-- start of Input material --

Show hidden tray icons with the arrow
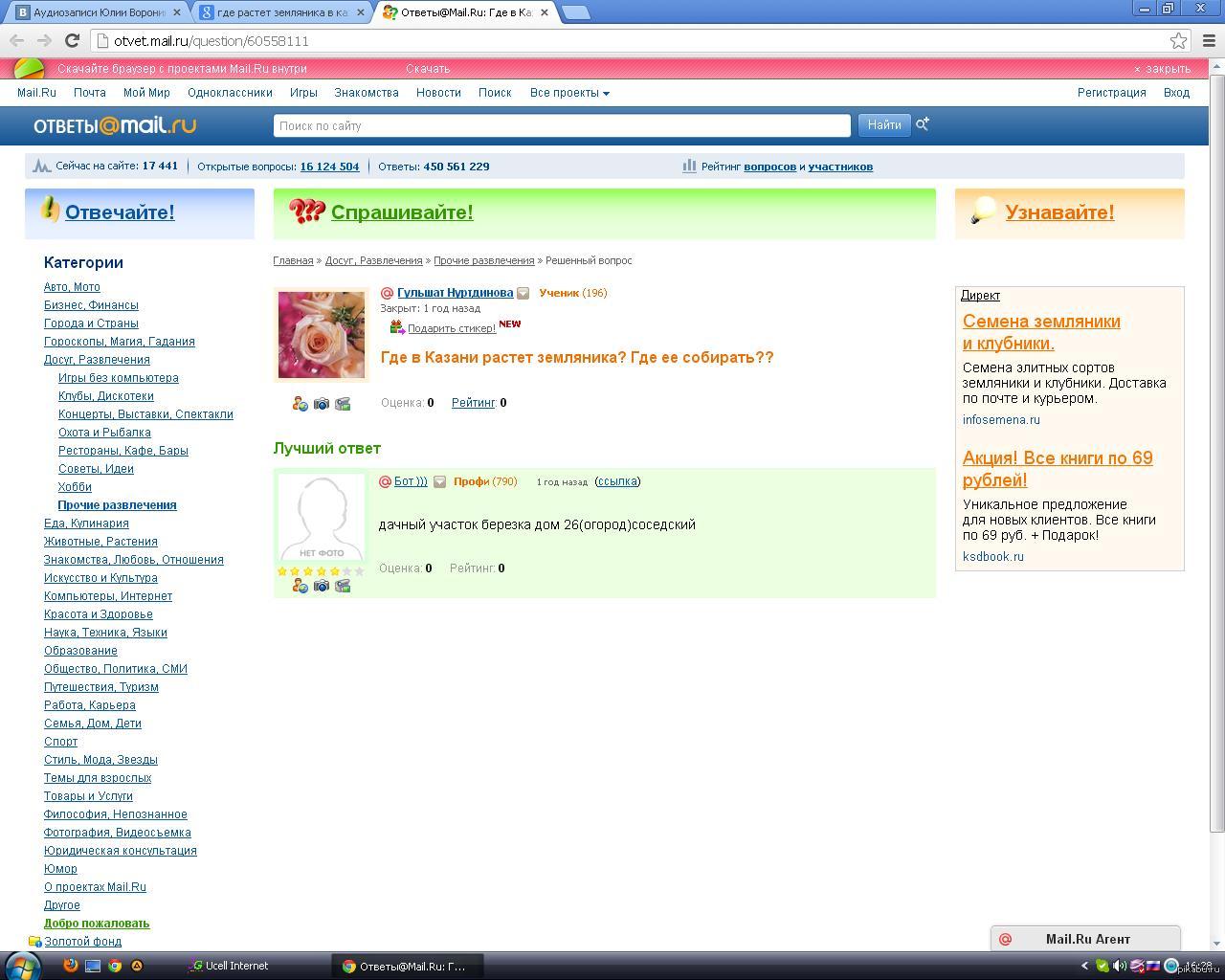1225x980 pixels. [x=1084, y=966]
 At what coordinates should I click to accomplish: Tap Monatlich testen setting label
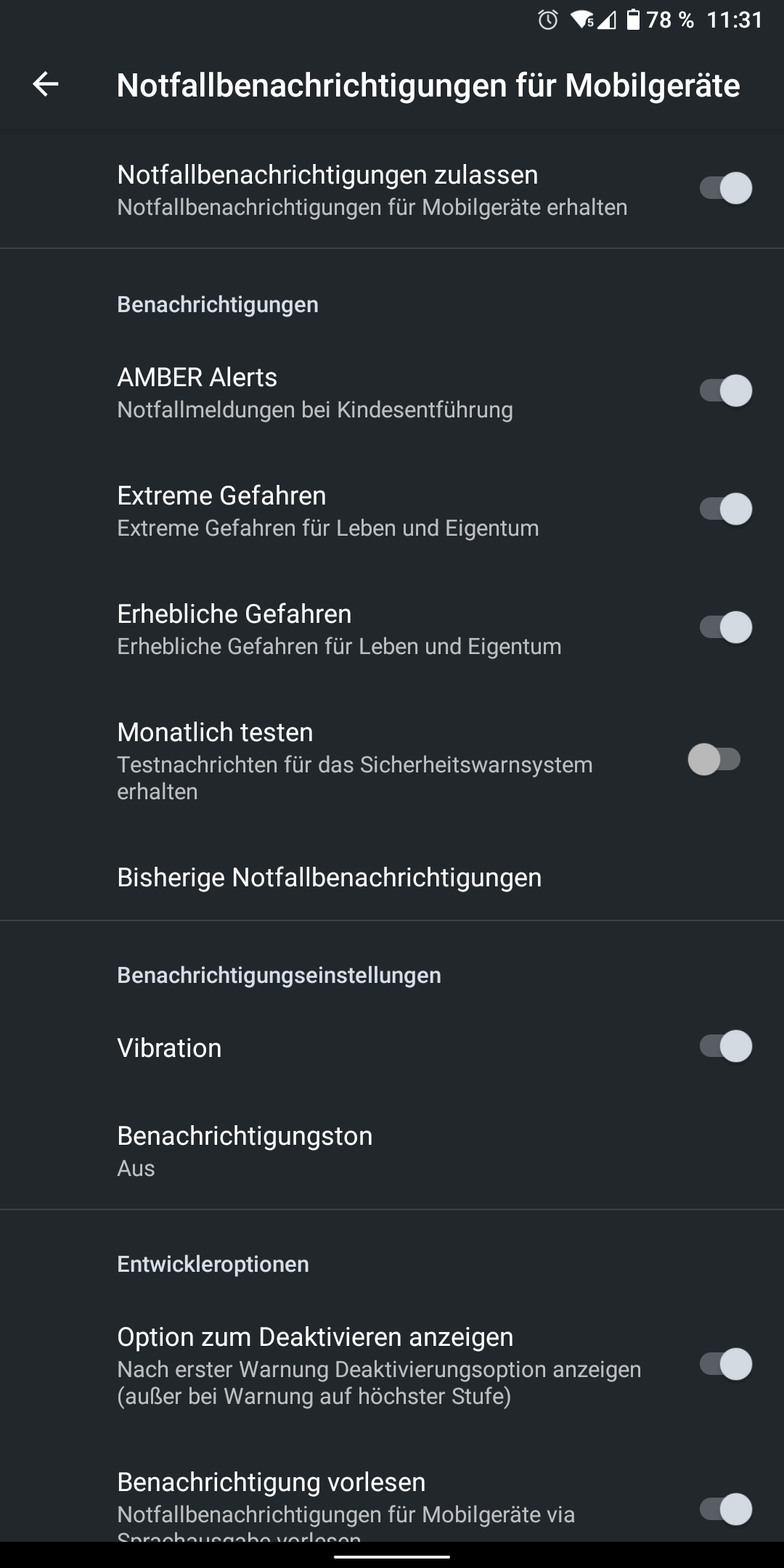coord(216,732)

-- end of Input material --
-- start of Input material --

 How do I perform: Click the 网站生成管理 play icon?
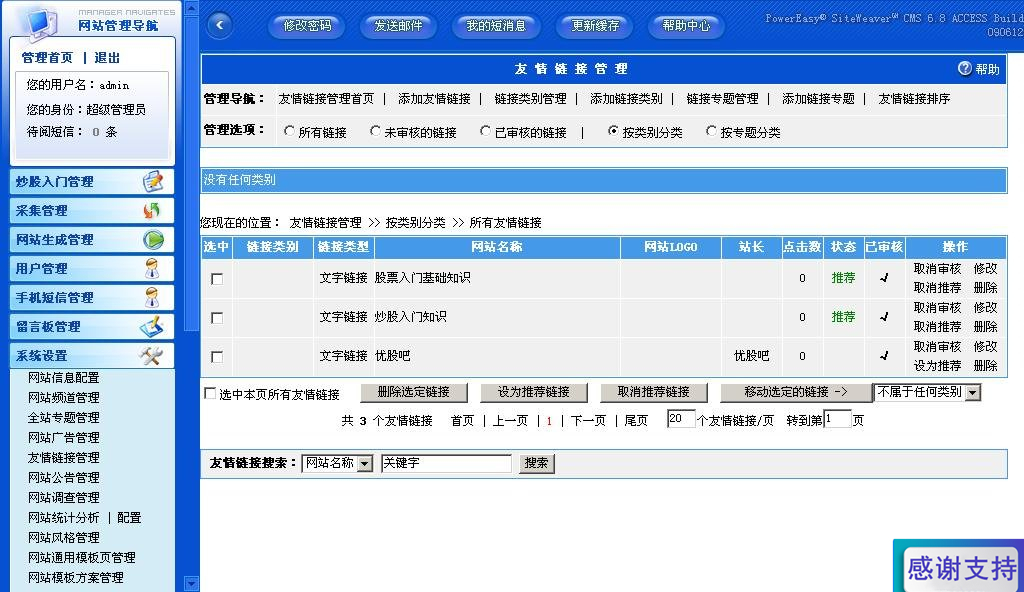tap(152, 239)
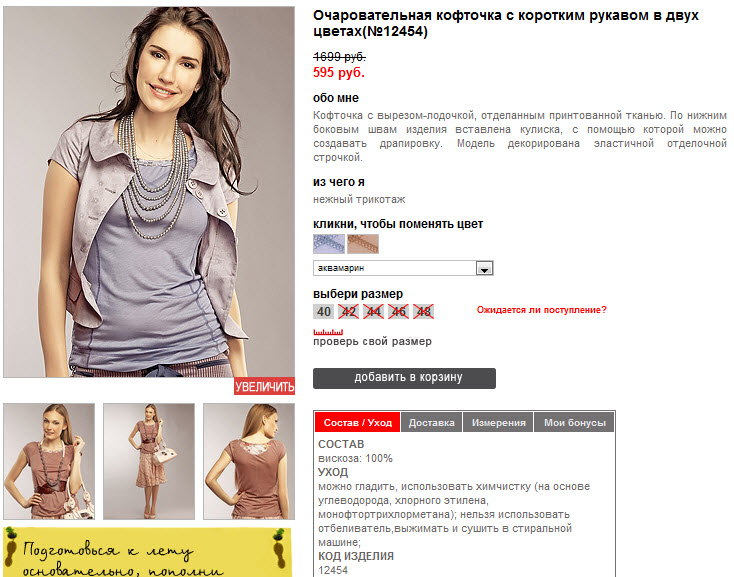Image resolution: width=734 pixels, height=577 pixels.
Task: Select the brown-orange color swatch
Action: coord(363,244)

-- end of Input material --

◆ Brief
Transcribe the rows verbatim from the line containing "At what coordinates" through the line containing "coord(216,732)", omitting the pictures.

◆ Full response
 At what coordinates should I click to accomplish: Tap Monatlich testen setting label
coord(216,732)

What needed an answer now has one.